Assuming you’re not joking, how do you know this?

 

I’ve a few reasons to believe such a market either doesn’t exist, or isn’t very large

  • I work with a group that manages access to organs for transplant for over 10 million patients in the US. They’re asked on a daily basis, by patients desperate for needed organs, where to find this huge black market. None of them know of such a market. They do know to advise patients how one can, for enough money, conduct a private add campaign, privately perform tissue matching, and ultimately contract with a voluntary private donor to get a desired organ faster than the federally managed “waiting list” registries, an unusual approach that, though controversial, remains legal in the US.
  • I know a several surgeons and surgical assistants (I’m married to one). Several of them have experienced some rocky financial times. Though technically capable of doing so, none have been solicited to perform black market organ harvesting.
  • Despite dramatic and ongoing improvements in therapies to allow less closely matched tissues to be transplanted, successful organ transplants still rely on a large, fast organization of hospitals to match donors to recipients.

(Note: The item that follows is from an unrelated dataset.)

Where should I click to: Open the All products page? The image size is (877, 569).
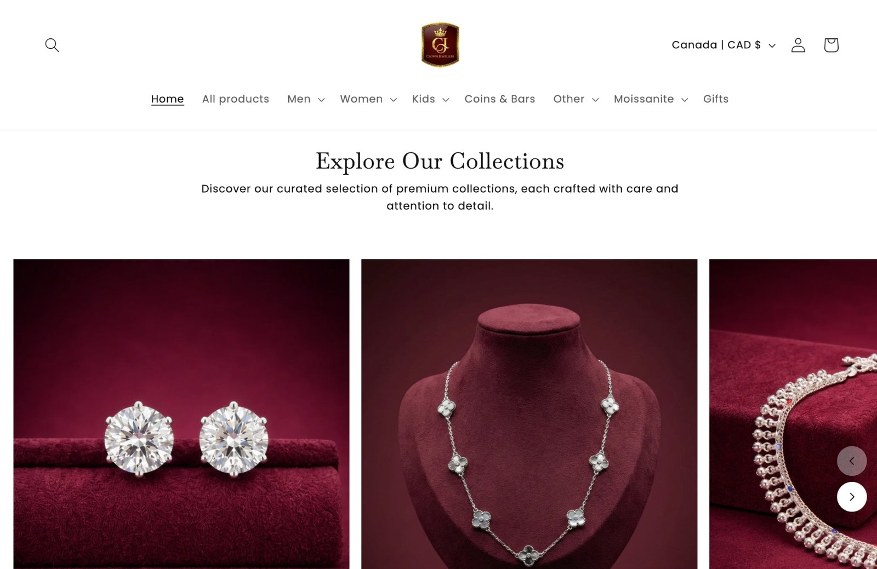pos(236,99)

Such a large, visible organization doesn’t lend itself to a black market approach.
    The exception is cornea tissue. It’s easier to match, and has a long (months, not days) “shelf life”, so, technically, is suitable for a black market. Because it’s so easily transplantable, however, there’s little shortage of it, and the condition it treats (primarily cornel cataracts) is not urgent, creating little demand for a black market
  • I know a no confirmed account of anyone having organs stolen, or selling their organs on a black market.
  • If I desired to sell my organs on a black market, I wouldn’t know how to go about doing so.

In short, I think the HBMfHO is a myth. Like third-world pharmacological experimentation, which actually exists, the HBMfHO has been depicted in a recent popular movie – “Dirty Pretty Things”. Like ”The Constant Gardener”, I suspect that many viewers consider it to be semi-documentary. Unlike “The Constant Gardener”, which presents an only slightly exaggerated, dramatized, fictionalized account of an actually practice, the medical parts of “Dirty Pretty Things” are pure fiction – the organ harvesting it depicts is technically implausible.